* **KUTIPAN TEKS**
MADURANEWS.CO, Surabaya – Pemerintah siapkan upaya ekstra untuk pemenuhan energi Indonesia, dimana saat ini Indonesia berada di fase energy transition, yaitu peralihan dr fosil energy menuju green energy. Dan itu terjadi dalam waktu cepat, antara 5 – 10 Tahun.
Beberapa perusahaan energy besar dunia sudah melakukan langkah transisi untuk masuk ke green energy. Lalu bagaimana dengan eksplorasi sebagai awal dari kegiatan hulu migas.
Dalam energy transisi, di tahun 2030 pemakaian energi fosil masih dominan dalam bauran energi yaitu sekitar 40 persen, dan di 2050 sekitar 36 persen.

* **DATA TERSEDIA**

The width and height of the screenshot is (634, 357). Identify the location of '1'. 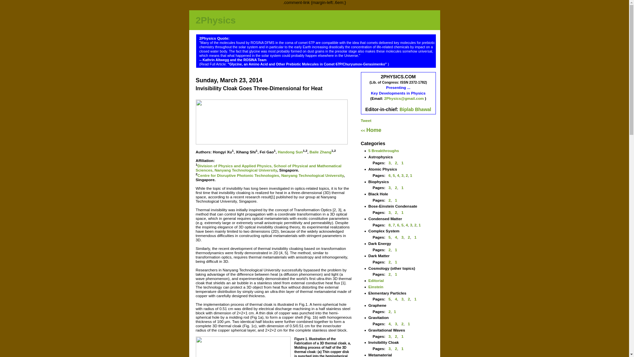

* **SOAL**
1/ Berdasarkan kutipan teks tentang transisi energi, mengapa pemerintah menyiapkan upaya ekstra untuk pemenuhan energi Indonesia? Jawab dalam satu sampai tiga kalimat.
2/ Lanjutkan kutipan teks tentang transisi energi di Indonesia, mulai dari sesudah kalimat terakhirnya.

* **HASIL PENGERJAAN**
1/ Pemerintah menyiapkan upaya ekstra karena Indonesia saat ini berada di fase transisi energi, yaitu peralihan dari energi fosil menuju energi hijau. Peralihan itu berlangsung cepat, dalam kurun waktu 5 sampai 10 tahun.

2/
“Melihat hal itu, menunjukkan bahwa kebutuhan akan energi fosil masih dominan dan butuh upaya yang luar biasa untuk memenuhi kebutuhan tersebut”, kata Nanang Abdul Manaf, Tenaga Ahli Komisi Pengawas SKKMigas dalam keterangan tertulis, Selasa (23/02).
Lebih lanjut, Nanang menjelaskan bahwa Eksplorasi itu penting karena setiap Barel produksi minyak dimulai dari satu new field wildcat well. “Tanpa eksplorasi jangan berharap ada cadangan migas baru”, jelasnya.
Nanang menambahkan bahwa disadari atau tidak, Easy Oil Era sudah habis, dan kini industri hulu migas dihadapkan dengan tantangan, antara lain produksi migas terus turun; area eksplorasi berada di frontier area; waktu komersialisasi lenemuan eksplorasi terlalu lama; investor kurang tertarik utk eksplorasi di Indonesia; perlu upaya breakthrough untuk mempermudah investasi.
Investasi migas untuk eksplorasi membutuhkan biaya sangat besar. Bisa mencapai triliunan rupiah. Maka dari itu perlu fiscal terms yang aktraktif, regulasi dan politik yang stabil.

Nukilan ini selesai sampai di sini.